If the price of Bitcoin drops below $ 49,000 by 8:00 UTC on December 17, only 28 million worth of calling options will be available during the expiration date. In short, Bitcoin is not the right price to buy over $ 49,000 if traded at that price.

farms are enjoying Bitcoin on less than $ 57,000
Here are three possible issues of 755 million in Friday options. Inequality in every aspect is the advantage of theory. In other words, depending on the fall in prices, the number of calls (buy) and contract (sale) is activated:

Between 45,000 and $ 47,000: Call 110 vs. gallon 2,400. The maximum yielding option is 105 million.
Between $ 47,000 and $ 48,000: 280 calls vs. 1,900 gallons. The total assets valued for the bears reached $ 75 million.
Between $ 48,000 and $ 50,000: 1,190 calls vs. 1,130 gallons. Good results are matched between calls and options.
This raw information considers the call options used for risky gambling and maintains options specifically for the average business. However, this rather than simplicity ignores complex investment strategies.

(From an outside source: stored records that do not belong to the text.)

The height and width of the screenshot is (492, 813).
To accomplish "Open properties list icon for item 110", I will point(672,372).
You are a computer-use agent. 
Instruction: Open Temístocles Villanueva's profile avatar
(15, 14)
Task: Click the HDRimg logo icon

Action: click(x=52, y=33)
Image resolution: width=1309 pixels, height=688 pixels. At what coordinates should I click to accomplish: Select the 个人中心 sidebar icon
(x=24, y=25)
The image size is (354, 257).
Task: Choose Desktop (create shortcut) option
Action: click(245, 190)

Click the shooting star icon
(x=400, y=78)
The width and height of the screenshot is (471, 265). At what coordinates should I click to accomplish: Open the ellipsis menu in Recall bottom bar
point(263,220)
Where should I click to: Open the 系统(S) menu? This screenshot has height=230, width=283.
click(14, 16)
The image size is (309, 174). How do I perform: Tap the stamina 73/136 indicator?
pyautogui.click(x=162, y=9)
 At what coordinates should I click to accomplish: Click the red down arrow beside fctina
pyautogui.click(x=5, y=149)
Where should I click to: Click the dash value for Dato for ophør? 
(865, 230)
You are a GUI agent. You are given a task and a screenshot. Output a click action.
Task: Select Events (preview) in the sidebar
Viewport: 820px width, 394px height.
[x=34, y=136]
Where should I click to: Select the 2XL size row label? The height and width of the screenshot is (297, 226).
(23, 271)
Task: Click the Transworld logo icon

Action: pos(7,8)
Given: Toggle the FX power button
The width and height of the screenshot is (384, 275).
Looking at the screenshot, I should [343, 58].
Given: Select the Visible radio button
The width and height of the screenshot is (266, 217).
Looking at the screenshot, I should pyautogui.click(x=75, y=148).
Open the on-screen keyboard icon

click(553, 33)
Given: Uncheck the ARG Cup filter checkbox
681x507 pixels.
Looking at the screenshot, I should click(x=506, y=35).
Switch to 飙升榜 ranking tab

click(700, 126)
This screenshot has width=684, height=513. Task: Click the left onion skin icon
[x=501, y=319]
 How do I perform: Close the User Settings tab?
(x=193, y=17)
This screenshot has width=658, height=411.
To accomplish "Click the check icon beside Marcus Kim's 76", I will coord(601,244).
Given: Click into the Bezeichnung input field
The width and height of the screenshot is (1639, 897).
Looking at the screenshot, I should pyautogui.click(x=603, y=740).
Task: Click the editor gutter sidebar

For example, traders can sell stock options, getting bitcoin (BTC) effectively exposed above a certain price. But, unfortunately, there is no easy way to measure this effect.

Bulls need $ 48,000 or more to balance their weight
The only way bulls will survive the December 17 disaster is to keep Bitcoin above $ 48,000. However, if the current short-term negative trend wins, the bear could easily push the current 4% price to 48,500 and the Bitcoin price could rise to $ 105 if it is less than $ 47,000.

Currently, market data is not good for published options (sales), thus providing more opportunities for negative pressure.

The opinions and opinions expressed herein are those of the author and do not necessarily reflect the views of the Cointelegraph. Malzelin K.